Monday, January 18, 2016

Trails (5)

     Where was I? I was going to go back to the car, walking along those old and older trails to the new trail, the red battery icon blinking even though I had switched to what I thought was a fully charged second battery I carry. I paused for a few details, possible (probable) smaller effigies inside the larger serpent form:
      Above: one I included before, but also a few more centered in the photos below; something with a sharp beak in the first? – Turtle? (More likely) a Bird? More around it, all placed with suggestions of eyes uppermost on the stone. The one in the following photo seems turtle-like, with an eye and again a beak, but it rests on another and I’m unsure if it’s another turtle or if the long flat stone behind it could represent the body of a snake…

(I look back into that older folder to see if any better images are in there, surprise myself that on this second visit I failed to re-locate this one below in the same segment, a pretty obvious turtle composed of a white quartz carapace with a nuchal notch, along with long slim piece of stone that is perhaps a turtle’s extended neck andhead, perhaps slightly askew of its original position:)
(Above: suspected turtle circled in red – and in yellow, the suggestion of something anthropomorphic that suddenly pops into my awareness just this morning, surprising me – a human face in profile?)

    I pass by that gate again:

 Take a look back up the hill...
...eventually turning eastward when the row ends, and then I’m back on that trail with the blocky remnants, looking down at the new gravel on the Land Trust Trail just above the stream…

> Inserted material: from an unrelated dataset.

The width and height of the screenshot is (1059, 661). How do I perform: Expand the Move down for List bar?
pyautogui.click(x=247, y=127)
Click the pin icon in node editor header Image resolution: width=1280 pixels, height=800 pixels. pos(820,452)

   I continued walking along that upper row of stones and came to another sort of gap or gateway with a prominent bright white quartz stone – a large cobble or small boulder, I suppose, depending on that sketchy definition of the two that states a cobble is a one person stone while a boulder requires two people to lift it – but my impression is of a serpent head looking upward at that same angle as that much bigger white boulder where my circular path began that day, while just above it along another course of stones (the uppermost) a similarly shaped stone is placed to resemble the same sort of thing, tilted at about the same angle, looking in the downhill direction:
The larger white quartz boulder once again, so you don’t have to look back at the older post:
The same medium sized red dog for scale as above, there’s a second light colored stone, similarly triangular, and about the same size, looking in the opposite direction at roughly the same (opposite? complementary?) angle – and below you can see a flat dark colored stone, possibly yet another snake-like head… 
Is each course a separate snake?? 
Were they built at the same time? Were they built over a longer period of time, one at a time?